Another constraint is a lack of awareness within the funding community about the ways in which training data can buy down future costs and speed the pace of innovation. The geospatial community cannot afford to spend years admiring this problem. Instead, it must leverage lessons learned from the drive for open geospatial data and bring best practices forward by applying the same techniques and policies to open training data.
There are several simple policies that can be implemented in order to encourage broad compliance with developing open training datasets for EO:
- Require recipients of government and philanthropic grants to make all generated data FAIR (Findable, Accessible, Interoperable, and Reusable).
- Specifically, require a data management plan from recipients of government and philanthropic grants, and mandate that datasets resulting from said grants be shared publicly on a permanent repository to maximize their impact and downstream use. An open source license such as CC BY-4.0 or similar should be assigned to datasets to allow any usage of the data. Furthermore, datasets should be accompanied by both human-readable documentation and machine-readable metadata. The former should contain information on how the data was collected/produced, quality assessment methodology, and contact information while the latter should encompass information such as temporal coverage, spatial coverage, keywords, links to the files, and other related information.

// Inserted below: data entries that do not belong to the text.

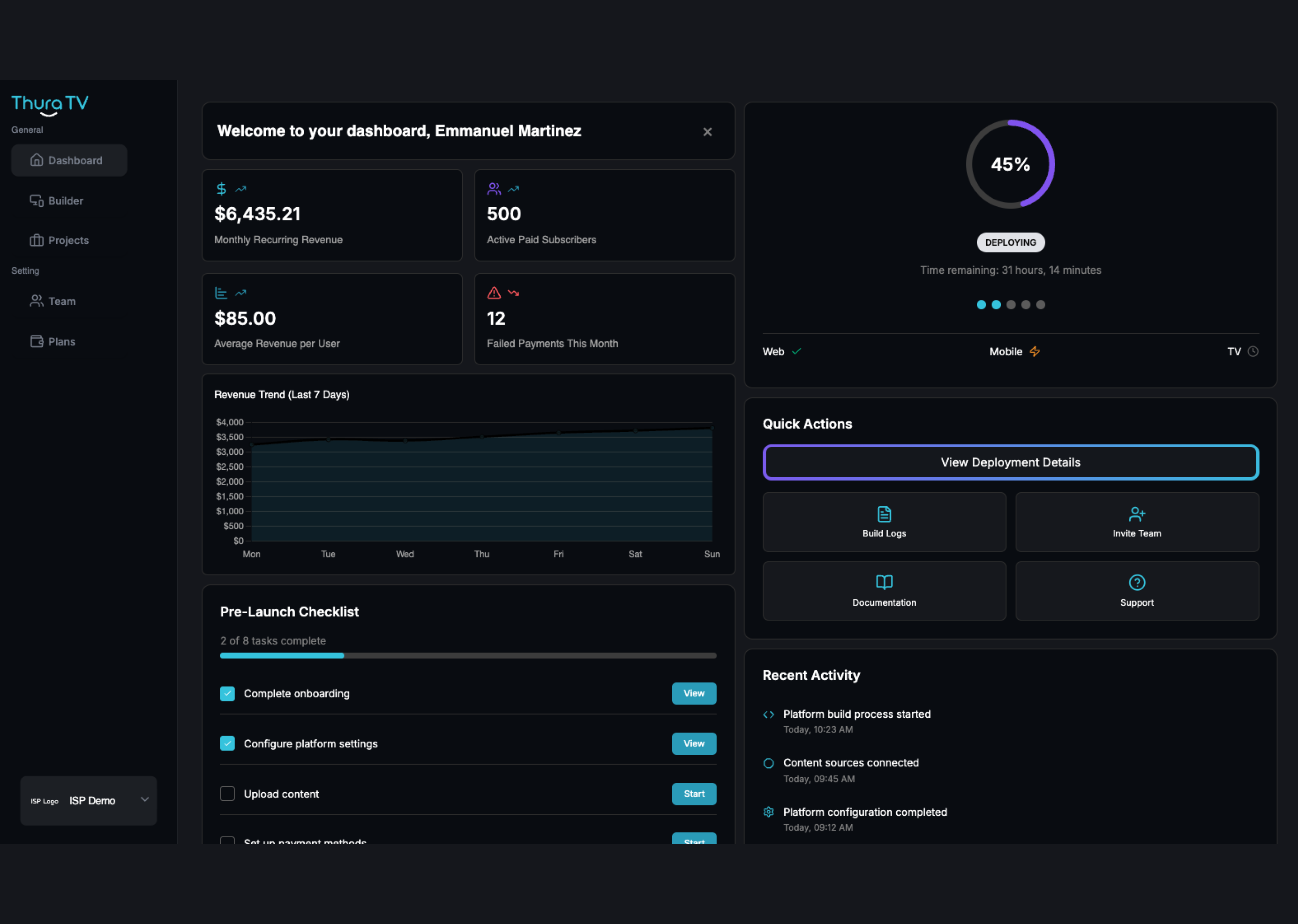1298x924 pixels.
Task: Click the checklist progress bar
Action: pos(467,655)
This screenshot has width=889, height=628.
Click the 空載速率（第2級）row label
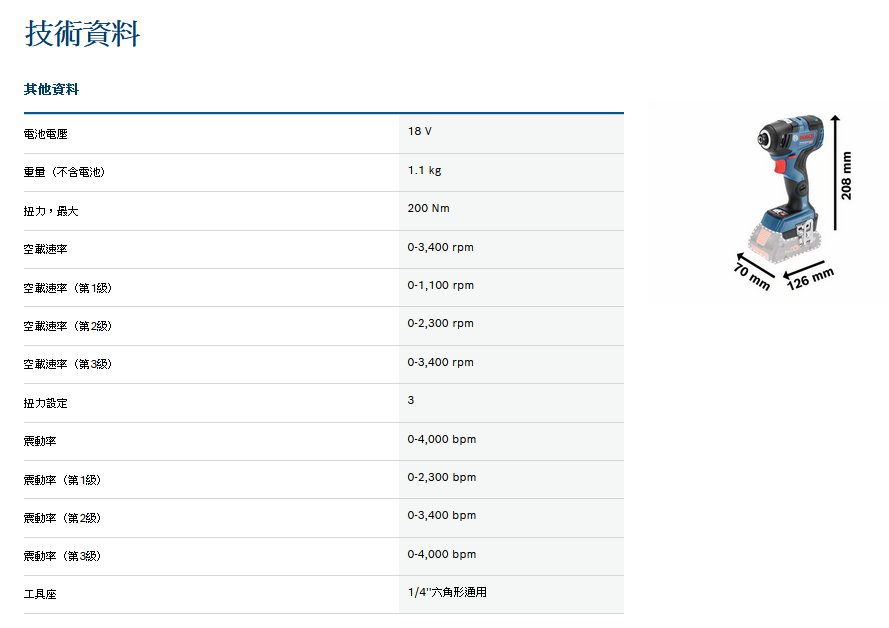tap(68, 326)
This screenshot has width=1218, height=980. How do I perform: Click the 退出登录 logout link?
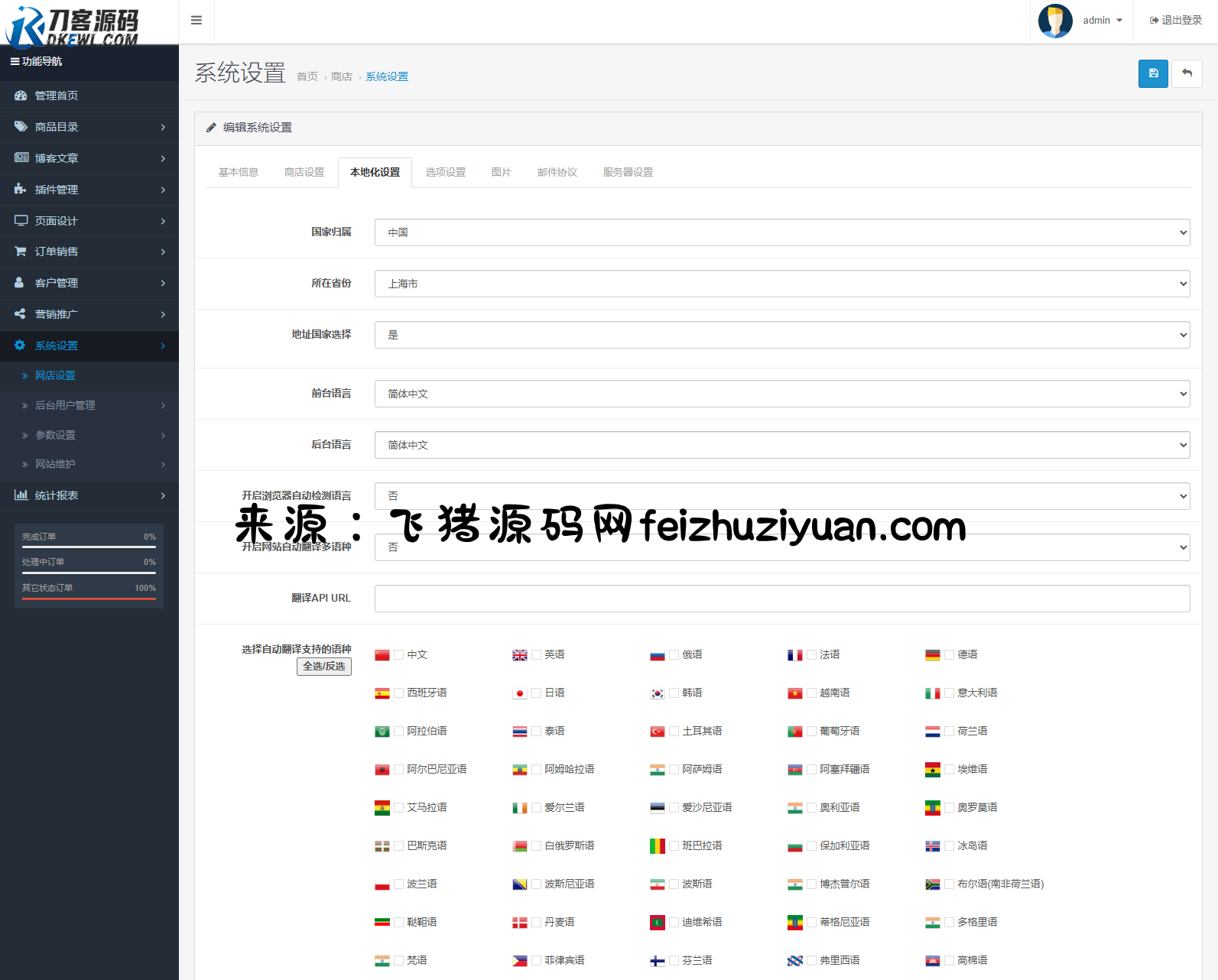[x=1176, y=21]
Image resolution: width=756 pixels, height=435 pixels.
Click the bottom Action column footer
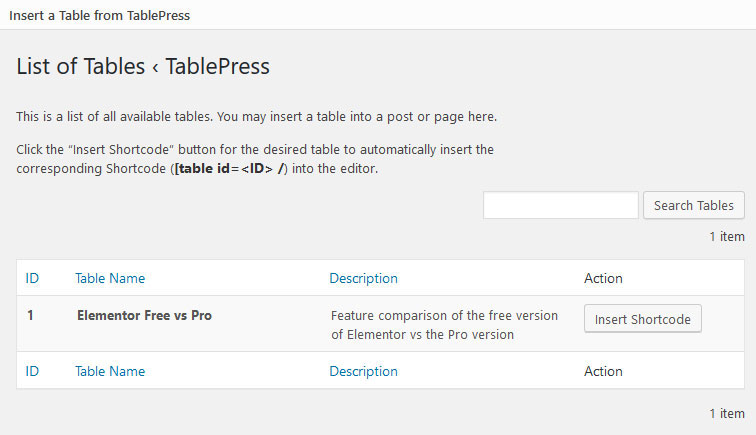(603, 371)
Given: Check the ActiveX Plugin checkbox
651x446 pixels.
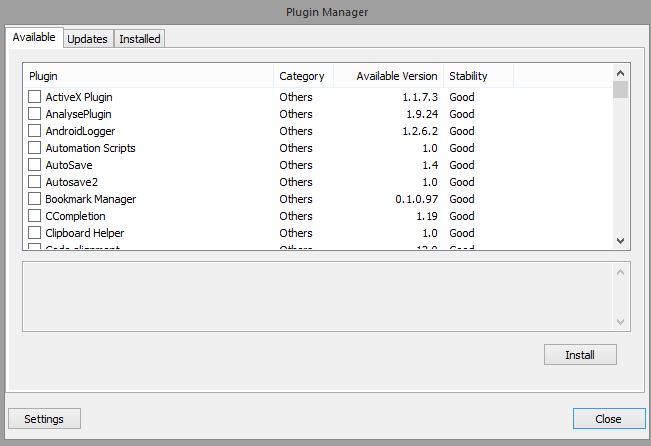Looking at the screenshot, I should pyautogui.click(x=35, y=98).
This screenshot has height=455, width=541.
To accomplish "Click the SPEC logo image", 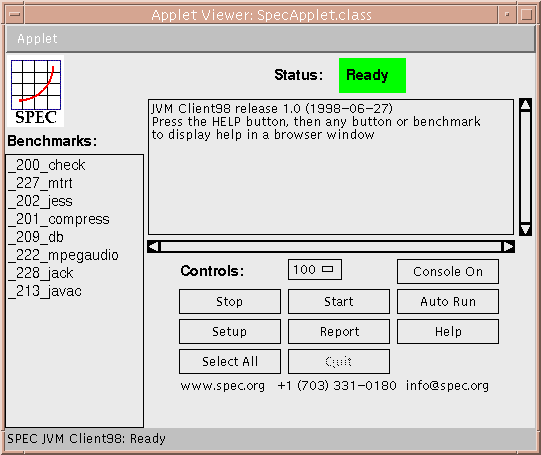I will pos(35,91).
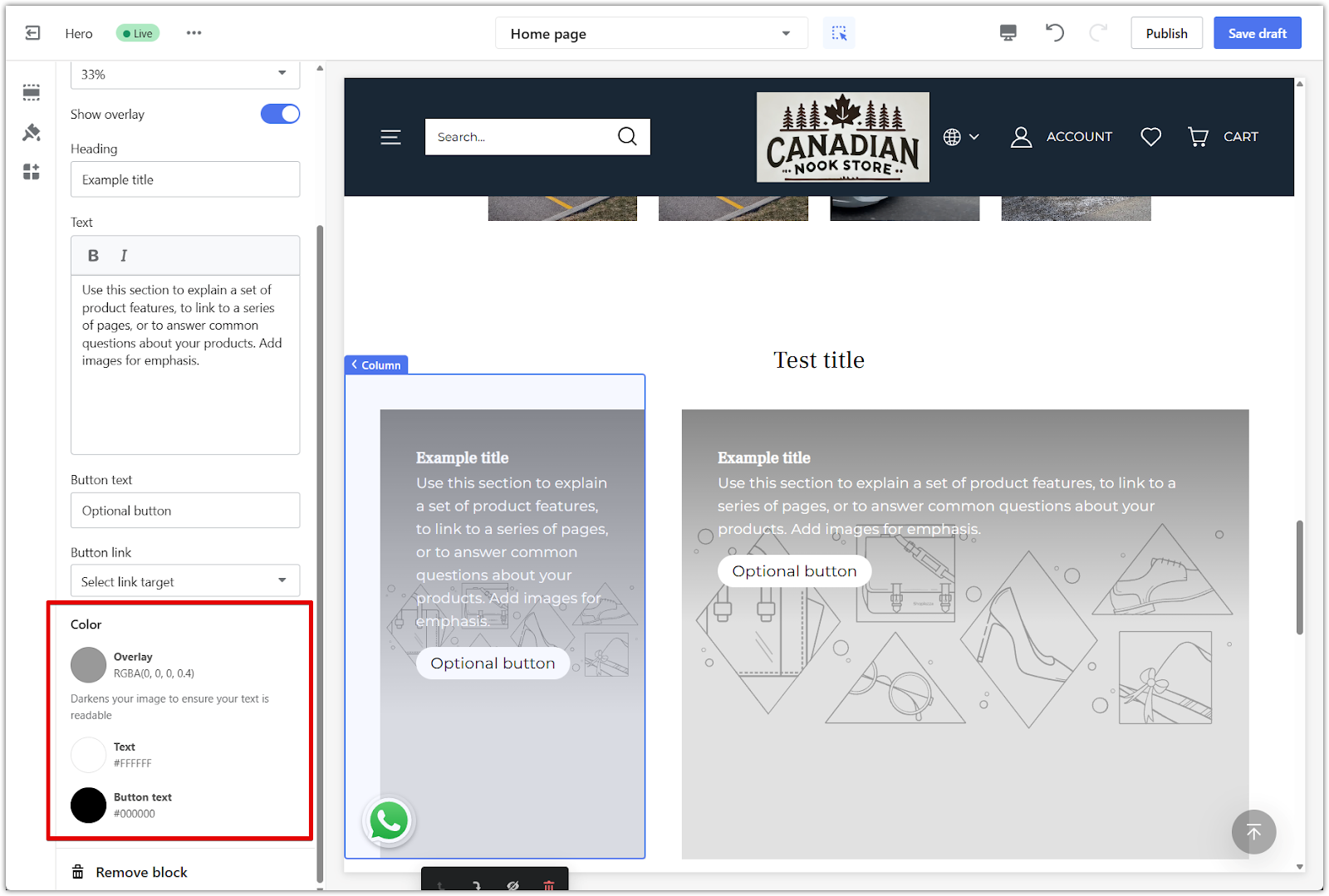Open the Select link target dropdown
The width and height of the screenshot is (1329, 896).
pos(184,581)
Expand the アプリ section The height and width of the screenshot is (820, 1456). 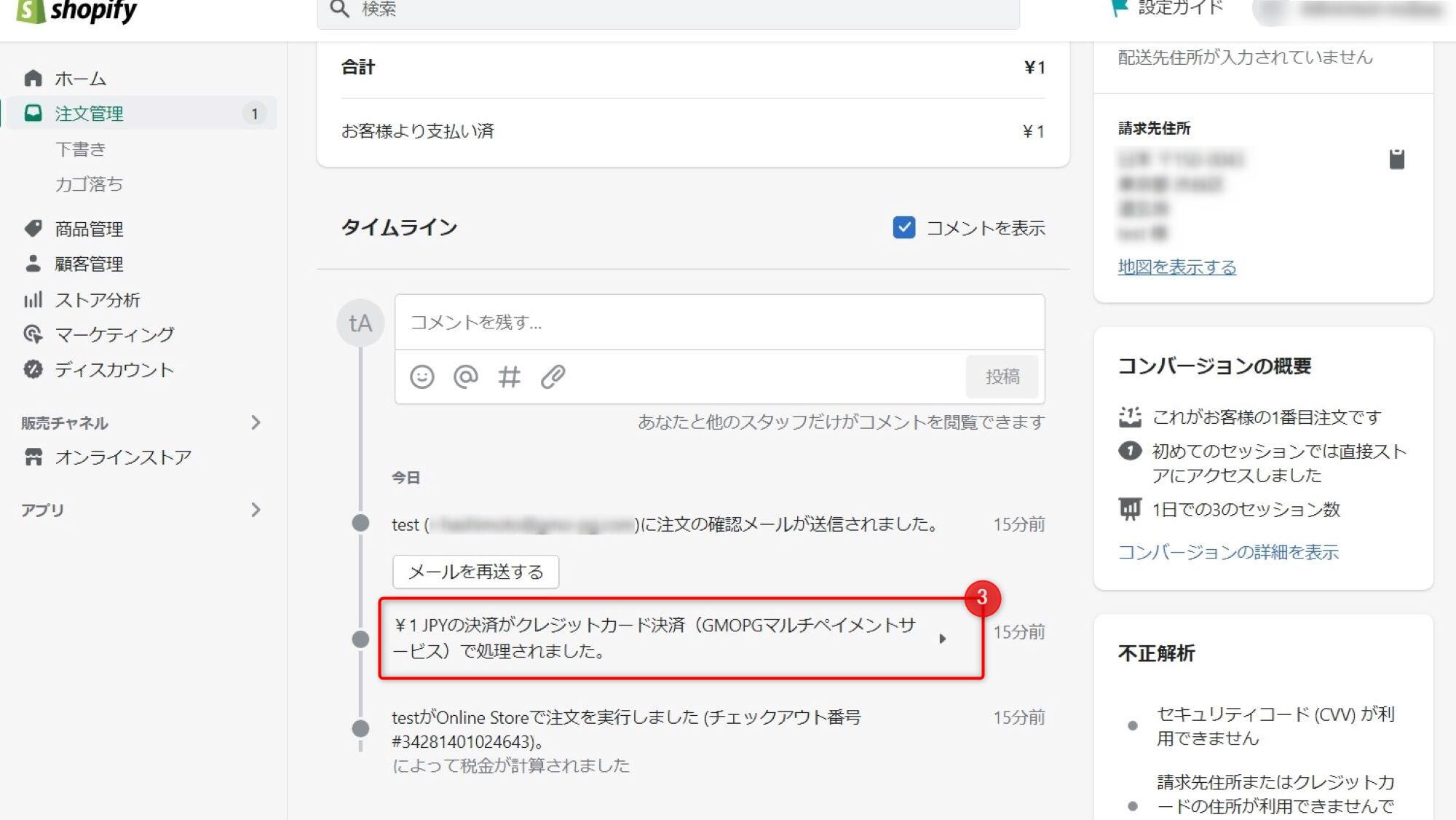[256, 510]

- Establish close-out procedures for government and philanthropic grants to ensure that the data have been made available on an open repository and condition the final grant payment after the publication of the open training data.
- Develop and implement simple tools to automate as much as possible the creation and registration of training datasets.
- Fund further research and development into applied methodologies to anonymize spatial data to protect privacy without losing the original value in the training dataset.
- Initiate more discussion about how to incentivize sharing of training data while creating additional forums in which to highlight successful use cases.
To be clear, these comments are not focused on commercial suppliers of imagery or machine learning analytical services, which have invested hundreds of millions of dollars of private capital into commercial services with clearly stated intentions: They are selling products, and much of their ‘’secret sauce” is their training data and intellectual capital. For all other stakeholders, however, the need for open training datasets for EO is as stark as the benefits such datasets will offer.
Indeed, the rapid acceleration of machine learning techniques and the remarkable volume of imagery that is now available on a daily basis puts the geospatial community and its customers on the cusp of an intelligence revolution. Being able to truly analyze geospatial data in concert with domain experts and decision makers will support the development of robust solutions that solve the world’s most intransigent problems. But for this vision to be realized, open data principals must reign supreme in the development of training data repositories.